Just another day at the beach – Because Nothing Ends by Amanda Friedman

https://vimeo.com/83446038

Because Nothing Ends
by Amanda Friedman
2013
3 x 5.3 inches, 180 pages + color cover
Edition of 500
Published by Peradam – Available for purchase

Because Nothing Ends is a double-sided, two shot flipbook taken at Rockaway Beach in June 2013. Inside the pages of the book one of Friedman’s paintings flies into the sky, and dies at sea.
—————

Blonde Art Books: The two action sequences in your publication Because Nothing Ends are very performative and physical. It makes sense that their outcome is a flipbook that relies on the reader quickly turning pages and experiencing movement. Have you worked with moving images or video before?

Amanda Friedman: Several years ago I made a number of stop-motion animation videos. I’d take pictures of colored pencils in the Navy Yard and other familiar outside locations. Between shots I would pull the pencils in and out of the ground so they would seem to disappear and reappear. At the time I was drawing a ton and those videos were another way I worked out these drawings. There is a similar connection between Because Nothing Ends and my current painting practice.

Around that time, my friend Elizabeth Hirsch and I created several stop-motion animations, making playful sets in our apartment. These took on a more narrative format. In one piece we wove objects (a pretzel, a rolled up newspaper etc.) through a string grid. The setup was akin to the letter racks painted by trompe l’oeil painters such as John Peto (1854-1907).

About a year ago I had a studio neighbor snap pics of me with her iPhone dancing around the building with one of my large irregularly shaped double-sided paintings. I was trying to juxtapose the painting and the active content of my gesticulating body, and it was frustrating! The impulse to insert movement came from wanting to confront head-on the live physical performance inherent in my painting process. To construct these paintings I move them from the floor, to the wall, back-and-forth, again and again. Painting is a clumsy, corporeal event to me. I want to be transparent about this, and make this ecstatic alive quality apparent within the painting itself, which means I somehow need to show time. I think of these images as a way to capture me dancing with myself. They are rather slapstick, and surreal, and pointed me toward the flipbook format.

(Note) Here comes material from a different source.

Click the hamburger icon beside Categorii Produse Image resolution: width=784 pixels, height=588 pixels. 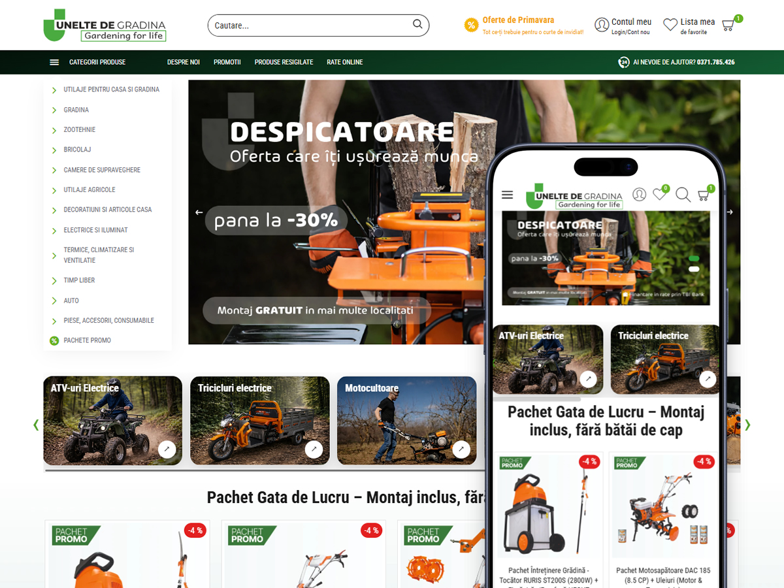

In May, I set up a scenario where a friend and I carried one of these paintings about eight blocks, from my studio to Jackie Klempay’s apartment gallery. I thought this video footage would become part of the flipbook but the action appears more like a parade – comic, celebratory, official, and functional. I felt that the content of the flipbook needed to be more direct, or self-enclosed.

Amanda Friedman Jackie Klempay’s apartment gallery

BABS: Have you worked on a publication before?

AF: Although I have contributed to zines with friends and my book club (Art Book Club), this project has been unique. Because Nothing Ends is very much a work in itself and the first of its kind for me.

BABS: How did you start working on the project with Peradam?

AF: I met Elizabeth Jaeger (who runs Peradam with Sam Cate-Gumpert) about three years ago while working at Nicole Klagsbrun Gallery. They had recently started the press and I proposed a book depicting a sequence of images showing one of my paintings fly. I’d thought the book might be made up of edited video stills of me throwing or dancing with one of my paintings at different sites. But through discussion and trying out imagery we arrived at the flipbook format, where there was only room for one motion per side. One of the things I appreciate most about working with Peradam was the shared understanding that this publication was to combine content and form.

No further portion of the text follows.